Avrupa Yerel Yönetimler Özerklik Şartı’nın üçüncü sacayağı ise kültürel özerkliktir. Özellikle farklı kültürel kimliklerin, farklı inanç ve farklı dil gruplarının kendini özgürce ifade etme durumudur. Anadilde eğitim başta olmak üzere, tüm farklılıkların zenginlik temelinde kendini örgütlü bir güç haline getirebilmesidir. Kültürel zeminde hiçbir farklılığın bir başkası üzerinde hegemonya kurmaması durumudur. Fakat Kapitalist Modernite düzleminde egemen ulus bir biçimde kendi durumunu diğerlerine dolaylı olarak yansıtmaktadır. Medya, sinema gibi alanlar üzerinden kendi anlayışını, değerlerini diğer kesimlere empoze etmesi söz konusudur. Bu da radikal tarzda demokrasinin hakim olmayışından kaynaklanmaktadır. Buna rağmen yerel demokrasi zemininde devleti geriletmenin, demokrasiyi hakim kılmanın yol ve yöntemi, araç ve gereçleri olmasıdır. Bu tamamen radikal demokrasi güçlerinin kendilerini yaşamın tüm alanlarında ve boyutlarında örgütlendirmelerine bağlıdır.

Avrupa Yerel Yönetimler Özerklik Şartı en temel aşmaz siyasi özerkliği içermemesidir. Bu da yerel demokrasinin ve buna dayalı özerkliğin eksik kalmasına neden olmaktadır. Çünkü idari özerklik siyasi özerkliği içermez. Sadece ve sadece işlerin hızlı yapılabilmesi için merkezin kendi yetkilerinin bir kısmını yerlere devretmesinden ibarettir. Bu da siyasi bir özerklik değildir. Aynı zamanda ulus-devlet örgütlemesinin yumuşatılmış bir biçimde devamıdır.

Yerel yönetim öneri geliştirebilir

Yukarıdaki anlatımlardan yola çıkarak sadece yerel yönetimlerin etkilerini yerelle sınırlandırmak doğru değildir. Ulusal çapta her konuda yerel yönetimler öneri geliştirebilirler. Anayasa değişikliği ve referandum gibi demokratik süreçlere katılarak kendi tercihlerine oy verebilirler. Genel oyun söz konusu olduğu halkla birlikte, diğer durumlarda ise yönetim olarak kendi tercihlerine oy verebilirler.

Avrupa Yerel Yönetimler Özerklik Şartı’nın Türkiye’de gerçekleşen ile kıyasladığımızda -ki Türkiye buna imza atmasına rağmen, idari ve mali özerkliğin temel alt kimi maddelerine çekince koymuştur-idari açıdan Türkiye’de merkezin yerele verdiği inisiyatif çok sınırlı ve her adımı merkezden onay alınarak yürütülmektedir.

Türkiye’de mali alanda bunun lafı bile edilemez.

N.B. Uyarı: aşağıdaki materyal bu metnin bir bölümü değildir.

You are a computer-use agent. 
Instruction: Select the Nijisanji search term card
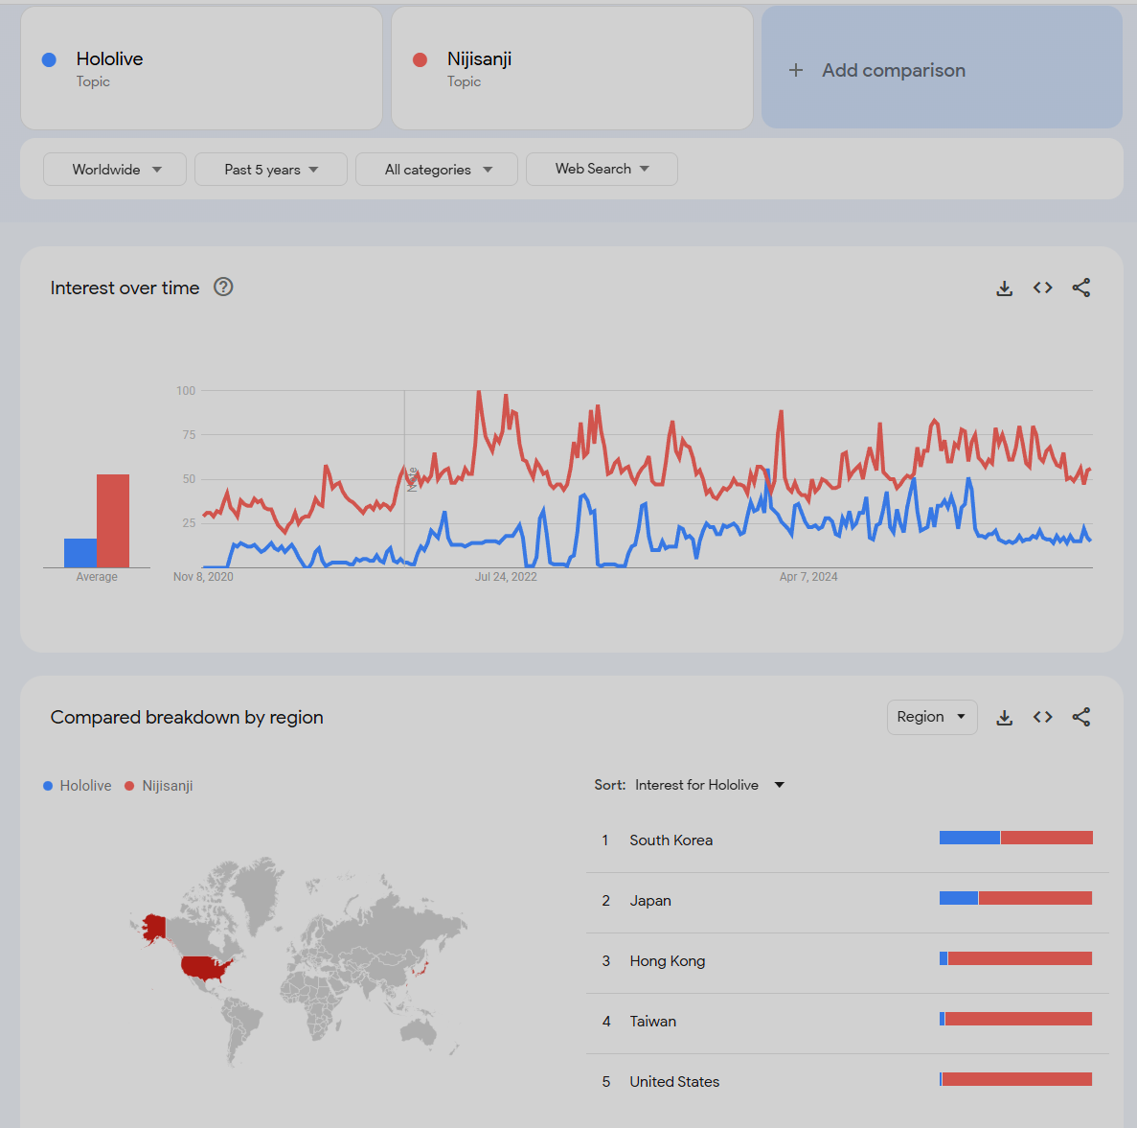572,69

Nesnel kriterlere göre belirlenmediği bir yana, merkezin yerelde belirlediği bütçe dışındaki gelirler direkt merkeze aktarılır. Yerelde yapılacak her girişim ilgili bakanlığın onayına bağlıdır. Burada yerel bir irade değil, merkezin uzantısı, uygulayıcısıdır.

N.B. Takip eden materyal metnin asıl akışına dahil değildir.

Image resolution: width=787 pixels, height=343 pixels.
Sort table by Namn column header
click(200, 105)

Diğer bir sorun ise, örneğin, Batman’da petrolü çıkaran şirket vergisini Ankara vergi dairesine vermektedir. Çünkü merkez petrol gelirlerinin yerel halka yansıtılmasını istememektedir. Yani Kürt bölgesinden çıkarılan petrolden Kürt halkı belli bir pay alamamaktadır. Bu da mali özerkliğin Avrupa Yerel Yönetimler Özerklik Şartı’na göre hiç olmadığı anlamına gelmektedir. Ayrıca yerelde toplanan vergi gelirlerinin ezici çoğunluğu merkeze aktarılmaktadır. Özellikle Kürt bölgesinde bilinçli bir politika yürütülmektedir. Yerel ekonomi geliştirilmemekte, geri bırakılmaktadır. Gelişimi çeşitli gerekçelerle engellenmektedir.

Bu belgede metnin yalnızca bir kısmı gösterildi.